The Power of Now is a book by Eckhart Tolle, that sells itself as the road to happiness (sorry he's against using the word happiness, I mean fulfillment).

What I liked:

I liked how he encouraged you to live in the "Now" and to remove yourself from your inner mind and act as an observer. I liked it when it was over.

What I didn't like:

I didn't like the style of him answering questions that people pose to him. Just because you answer a question, it doesn't mean the answer makes any sense!

I hate his cocky attitude. I think it's great that he found inner peace and he's trying to help others, but come on he's not a prophet or a god. He espouses such lofty claims without any scientific or even logical evidence, insists they are universal facts of the world, and hides behind a lot of new age mumbo jumbo. I guess you have to be confident about any opinion you have to be taken seriously (the follow the leader mentality), but honestly I didn't like his tone at all, and thought he was condescending in a way that made little sense to me. Also, he didn't really give that much practical advice. All of the advice was about theoretical mindsets that people might have.
If he was my therapist I would go even crazier.

My biggest problem with this book, is the apologetic stance it takes on abuse. Whether that is abuse from your spouse, parents, friends, or strangers he claims that you shouldn't be mad, because "they could not have done anything else". What kind of fatalist BS is that? Imagine if a therapist told that to a rape victim! It kind of reminds me of the stance taken in "Radical Forgiveness", but at least that book acknowledges the issue of not staying in a toxic environment, this just throws the whole thing out the window!

As a whole, I don't think this book is horrible, but he makes such strange claims that it becomes a religion on its own. The fact that Jesus and God are just misunderstood concepts for millennia and we should look at what the spirit is, or that he believes the spirit lives on but not in an afterlife? What does that even mean?

Since human civilization came to be, people have been looking for the meaning of life, and I don't feel any closer to it from reading this book, despite him claiming to have all of the answers.

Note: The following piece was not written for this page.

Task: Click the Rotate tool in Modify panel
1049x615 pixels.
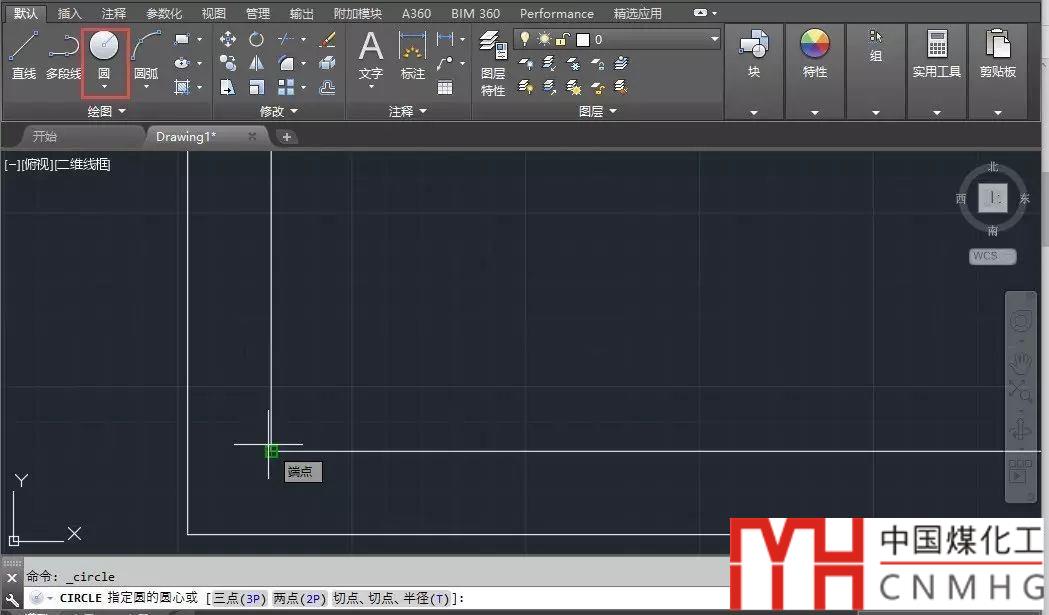Action: [257, 39]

I think people like this book because it fits into a mold of what we would want an ideal religion to be like. Something that encourages love and acceptance of all people and to be at constant peace. While I think that is a great life motto to live by, I don't think the particular beliefs he pushes are in any way rational, and just because something is appealing on an emotional level, it doesn't mean that it makes any kind of intellectual sense.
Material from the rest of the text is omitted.